Sul fronte dei rifiuti, la normativa UE impone agli Stati membri di applicare integralmente il principio “chi inquina paga”, ma molti dei costi non sono coperti e sono necessari ingenti “investimenti pubblici per centrare gli obiettivi stabiliti in materia di riciclaggio”, osservano da Lussemburgo. Lo stesso viene osservato per quanto riguarda la gestione delle risorse idriche e degli inquinanti specifici, per molte imprese il prezzo dell’acqua non copre i costi determinati dalle sostanze inquinanti che esse rilasciano nelle acque. Quanto all’ultimo ambito, la Corte ricorda che non esiste un quadro generale dell’UE relativo alla protezione del suolo, ancora, ma solo varie politiche ambientali che cercano di frenare la pressione sull’ambiente.

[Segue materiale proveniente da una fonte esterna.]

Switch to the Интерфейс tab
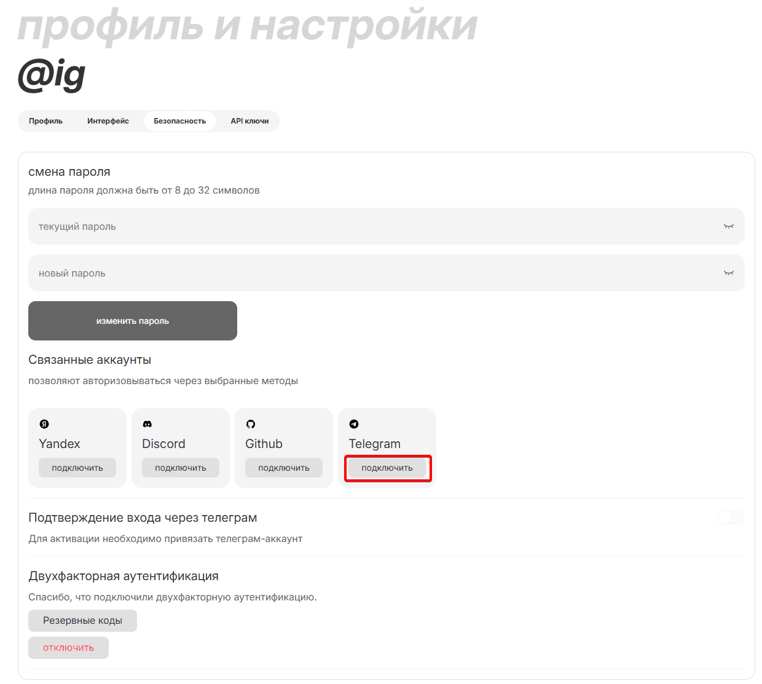Viewport: 762px width, 684px height. point(108,121)

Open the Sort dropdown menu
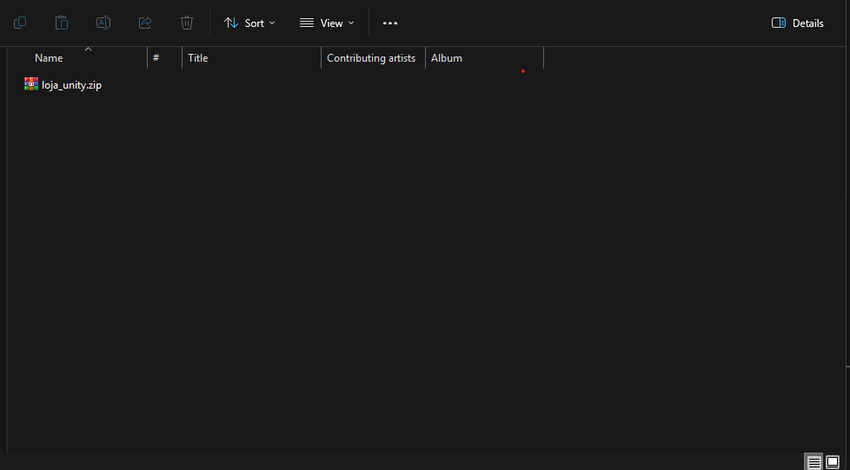[x=249, y=23]
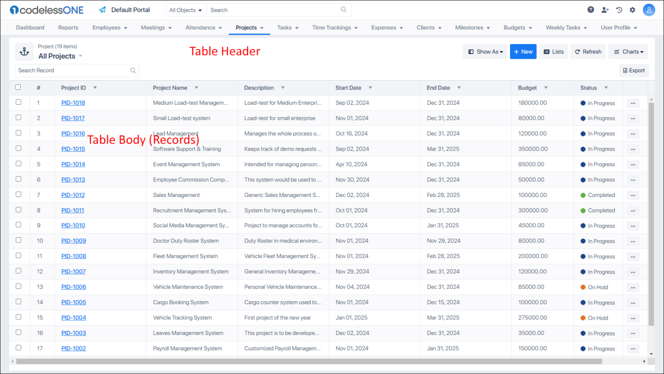The width and height of the screenshot is (664, 374).
Task: Open the Show As dropdown
Action: [x=485, y=52]
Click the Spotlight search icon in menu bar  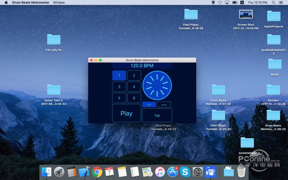click(274, 2)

Inquinamento ‘orfano’ e assenza di garanzie finanziarie
La Corte si sofferma anche sul cosiddetto inquinamento orfano, quando la contaminazione di un sito è talmente vecchia che l’inquinatore non esiste più, non può essere individuato e non può essere obbligato a risarcire il danno. Dei 42 progetti analizzati dai revisori di Lussemburgo, 20 riguardano questo tipo di casi, che la Corte stima in 62,1 milioni di euro. Ed è una delle ragioni principali per cui l’UE ha dovuto finanziare progetti di bonifica di ex impianti o siti che avrebbero dovuto essere pagati dagli inquinatori, ma non trovando il responsabile a cui far pagare la colpa è toccato al bilancio europeo.

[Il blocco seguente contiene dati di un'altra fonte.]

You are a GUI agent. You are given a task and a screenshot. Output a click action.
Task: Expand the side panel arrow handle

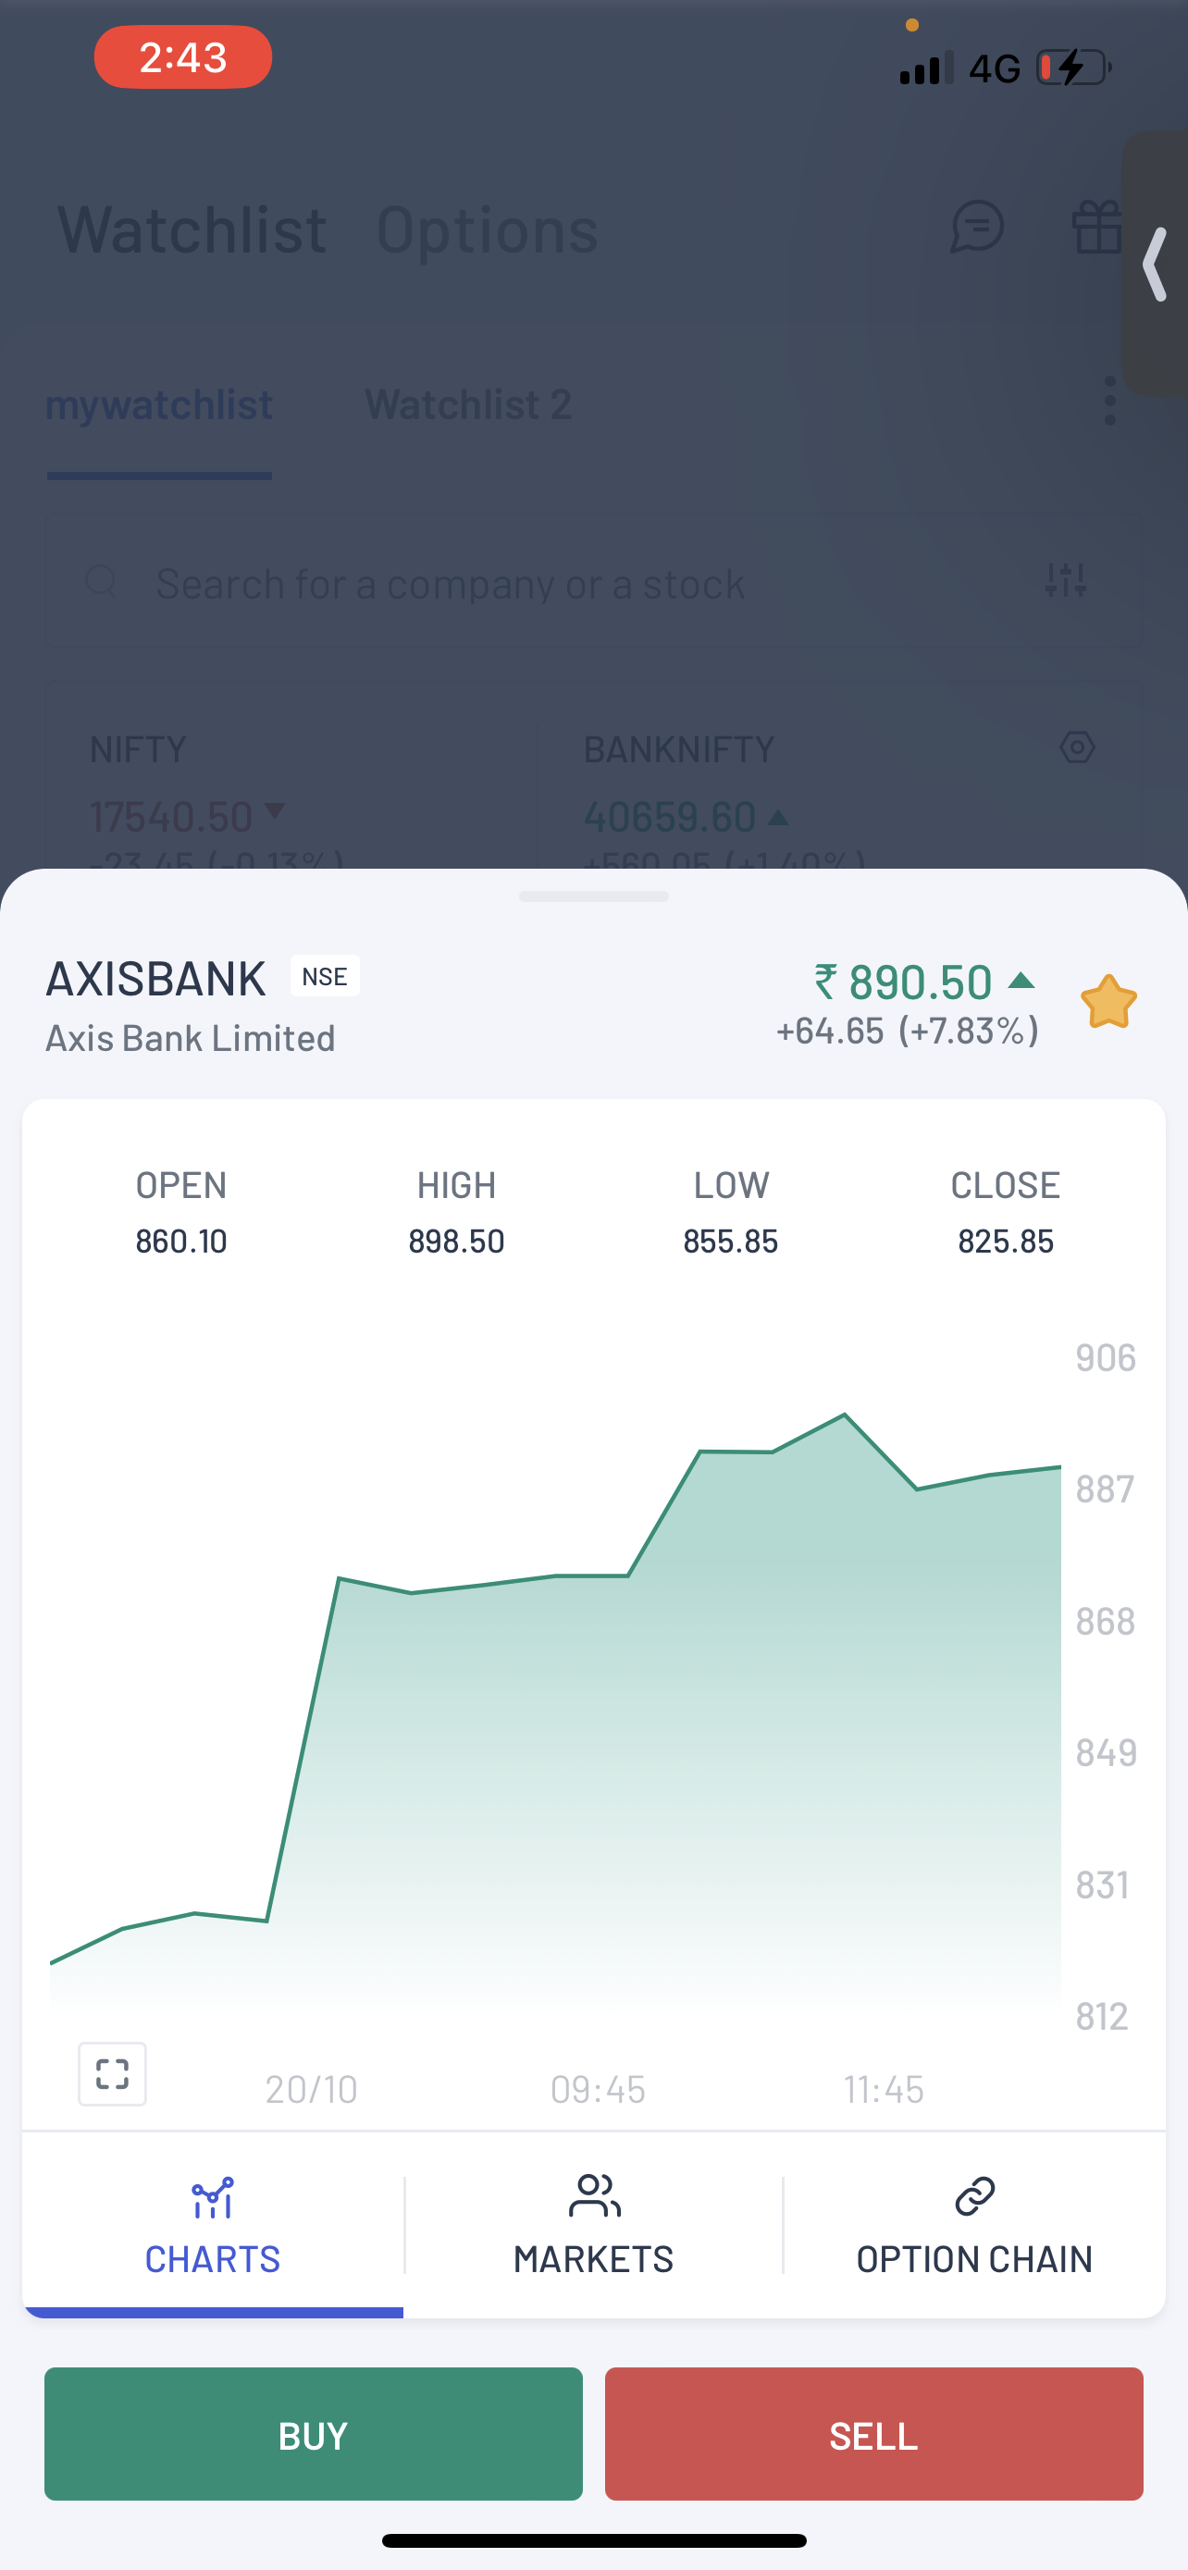coord(1156,264)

Ma ci sono anche casi in cui l’utilizzo dei fondi pubblici dell’UE è avvenuto semplicemente in violazione del principio “chi inquina paga”, ad esempio quando le autorità degli Stati membri non hanno applicato la normativa ambientale e non hanno obbligato gli inquinatori a pagare. Ed è anche il caso dell’Italia: tra 2014 e 2020 la Corte ha osservato otto progetti in Campania di discariche di rifiuti urbani che hanno ricevuto 27,2 milioni di euro di fondi europei per ripulire l’inquinamento provocato quando la legislazione ambientale dell’UE era già in vigore, evidentemente non rispettata. Le autorità pubbliche italiane – sottolineano i revisori – non hanno imposto agli operatori di ripulire l’inquinamento provocato. “Questo utilizzo dei finanziamenti dell’UE non rispetta il principio chi inquina paga”, concludono.

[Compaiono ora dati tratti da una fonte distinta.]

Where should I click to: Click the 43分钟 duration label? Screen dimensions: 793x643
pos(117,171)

“Per raggiungere gli obiettivi ambiziosi del Green Deal europeo con efficienza ed equità, chi inquina deve pagare per i danni ambientali che provocano”, ha dichiarato Viorel Ștefan, il Membro della Corte dei conti europea responsabile della relazione. “Fino ad oggi, però, troppo spesso i contribuenti europei sono stati costretti a sostenere costi che avrebbero dovuto essere a carico di chi inquina”. C’è un ultima debolezza strutturale su cui si sofferma la Corte e riguarda il fatto che nella maggior parte degli Stati membri le imprese non hanno garanzie finanziarie sufficienti, come polizze assicurative a copertura della responsabilità ambientali. Per cui anche quando falliscono, i costi della bonifica dei siti finiscono per essere sostenuti dai contribuenti attraverso il bilancio comune. Solo sette Stati membri (Italia, Repubblica Ceca, Irlanda, Spagna, Polonia, Portogallo e Slovacchia) richiedono garanzie finanziarie per alcune o per tutte le passività ambientali, ma a livello europeo queste garanzie non sono obbligatorie.